The OUTPUT_DIR defines where to emit training artifacts like checkpoints and summaries, and the DATA_DIR defines where to look for datasets.

To view tensorboard, point to the OUTPUT_DIR:

tensorboard --logdir=$OUTPUT_DIR

Or, if VertexAI is configured, you should also see a VertexAI Tensorboard link.


Launching via Bastion

In an organization setting, it's typical to launch jobs from a centralized system, which can:

  1. Constantly monitor and restart jobs as necessary.
  2. Queue and schedule jobs based on priority.

AXLearn provides such an orchestrator called the "bastion", which can run in GCP with minimal dependencies.

It is often recommended to launch from the bastion.

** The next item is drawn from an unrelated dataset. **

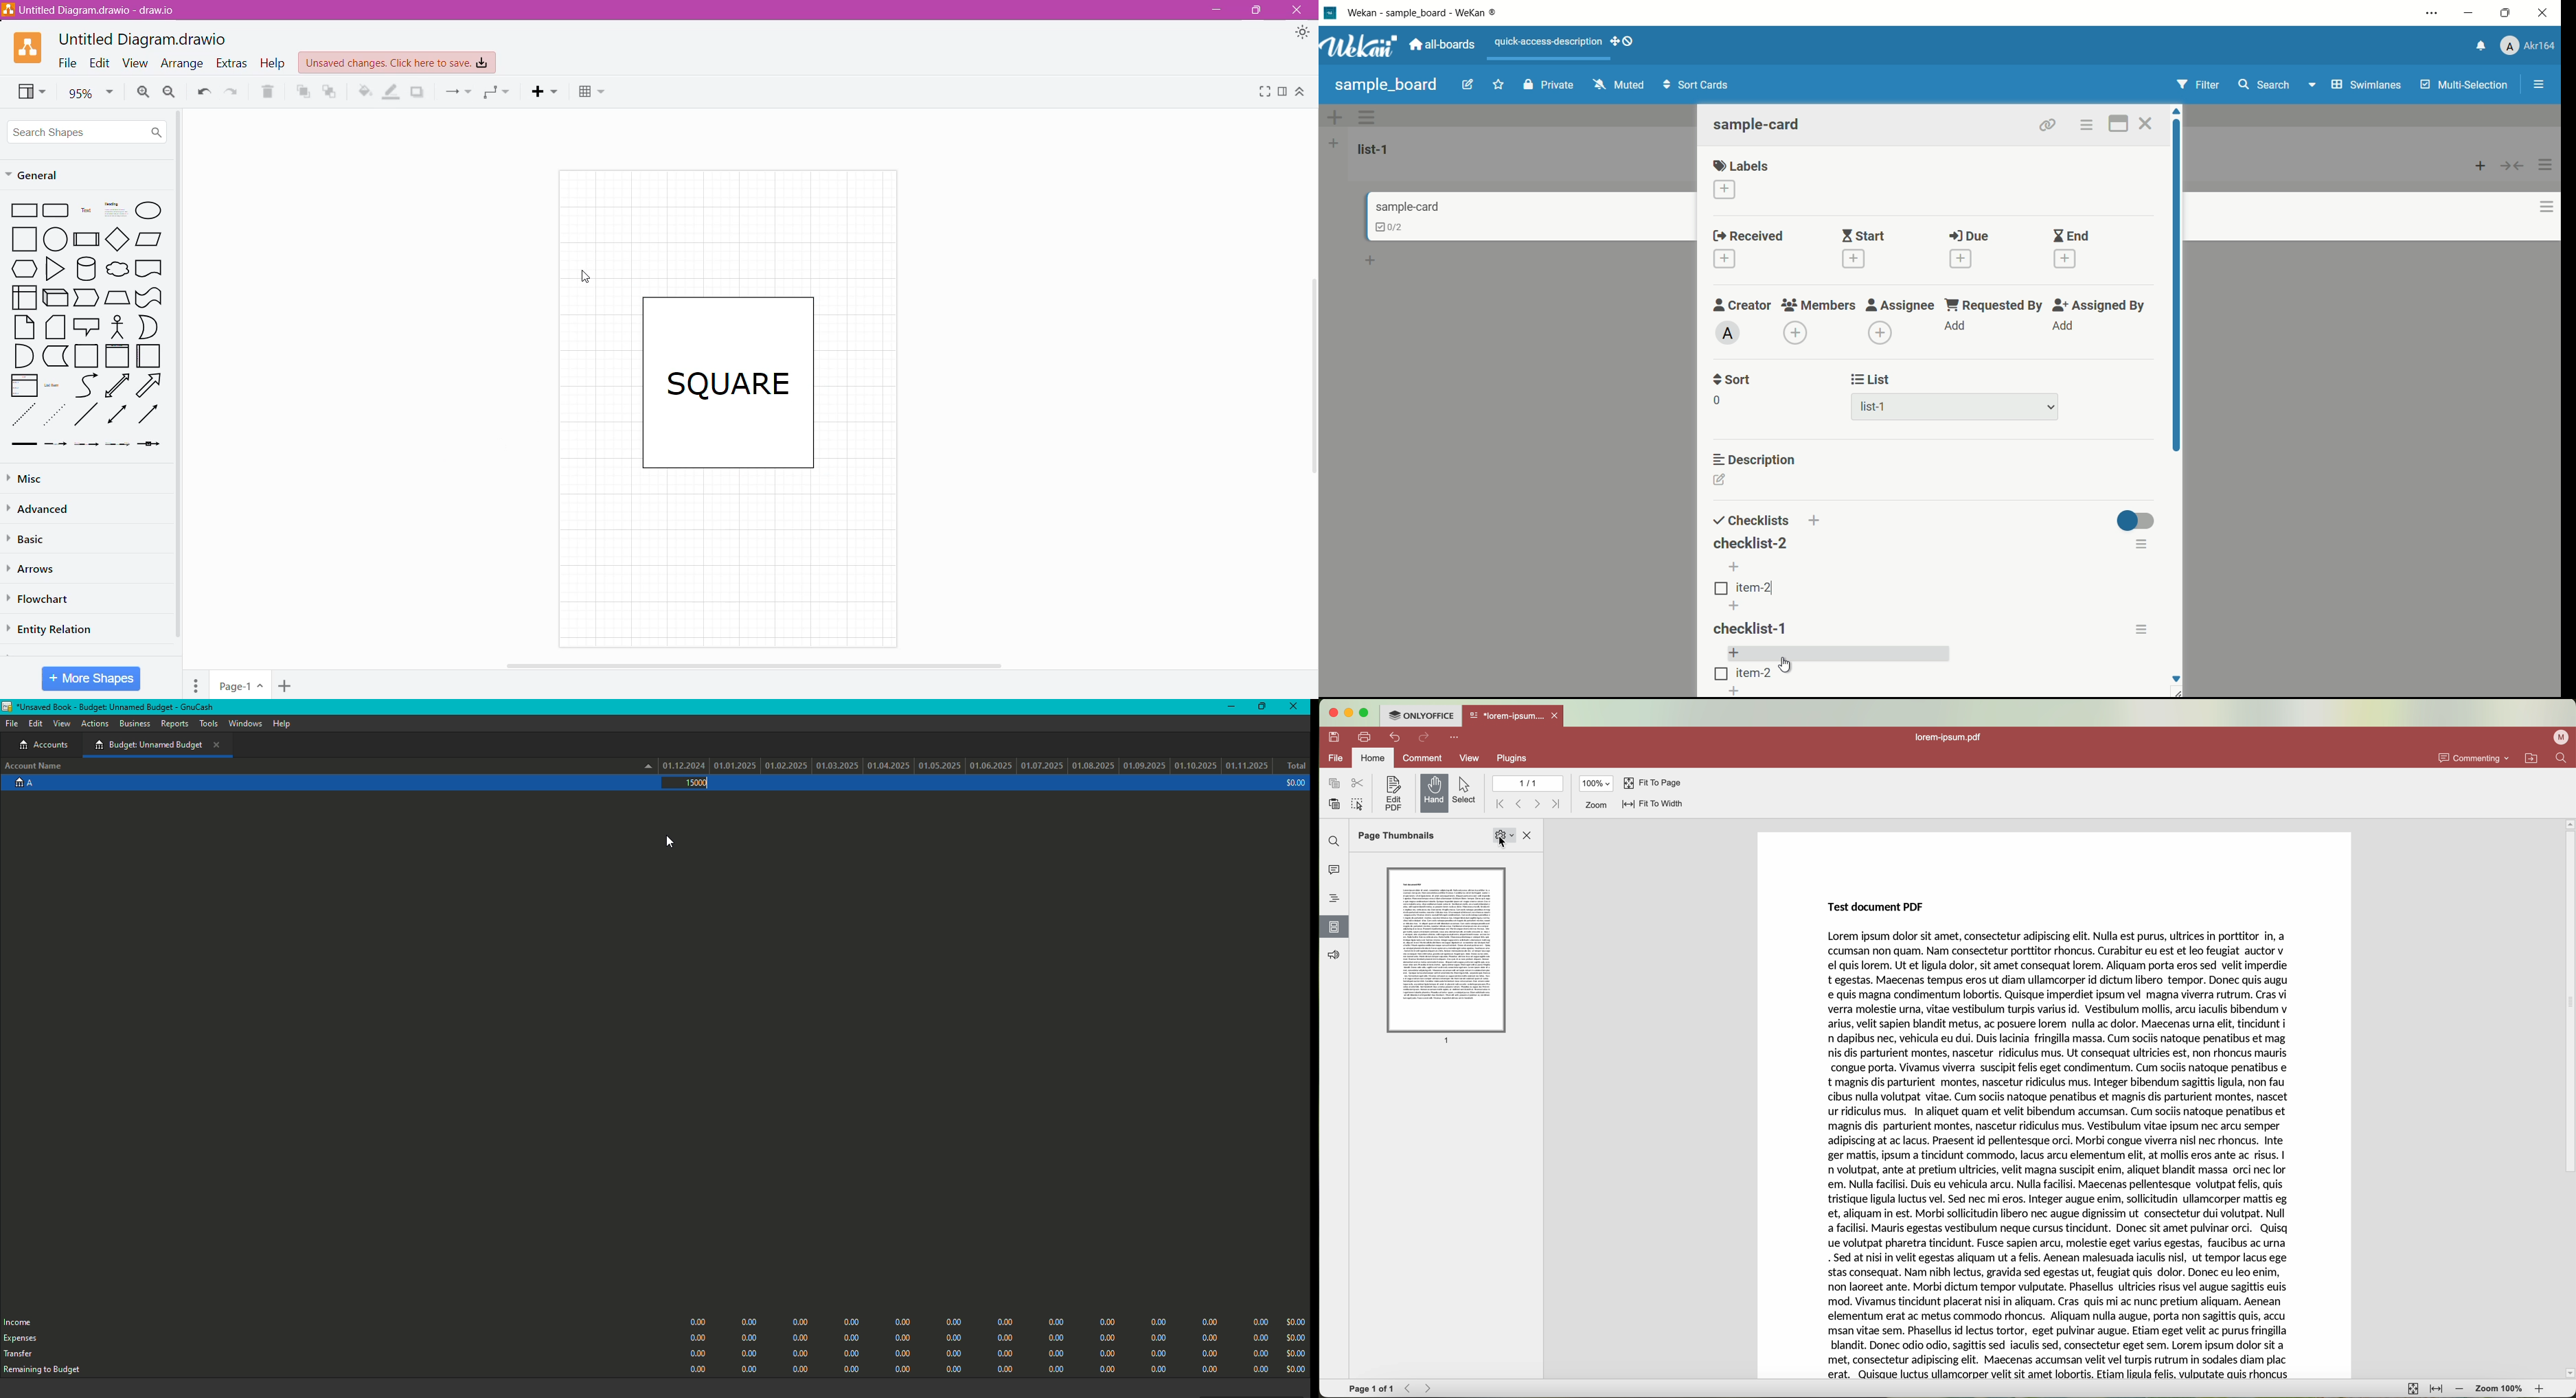 The height and width of the screenshot is (1400, 2576). What do you see at coordinates (119, 447) in the screenshot?
I see `Dotted Arrow` at bounding box center [119, 447].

Please see the infrastructure docs for instructions on how to set it up.


Next Steps

As a next step, we encourage you to read some of the AXLearn Concepts if you have not already. While this document covers much of "how" to run experiments, the next section aims to explain the "why" behind the AXLearn design.

Footnotes

  1. Note that it's possible to use other types of data processing pipelines (e.g. torch dataloaders). AXLearn is designed to be an open system.

  2. This affects things like whether we should shuffle the dataset or not.

  3. More accurately, it is a config that instantiates to such a function, but more on that in concepts.

  4. BatchNorm is used throughout the ResNet architecture by default. We did not need to configure it explicitly.

  5. One common question is: why return a TrainerConfigFn instead of, say, the trainer config itself? The reason is that a TrainerConfigFn allows us to defer the construction of a trainer config until we need to use it. When your project has many experiments, the cost of building all trainer configs can be non-trivial (such as when running golden config tests).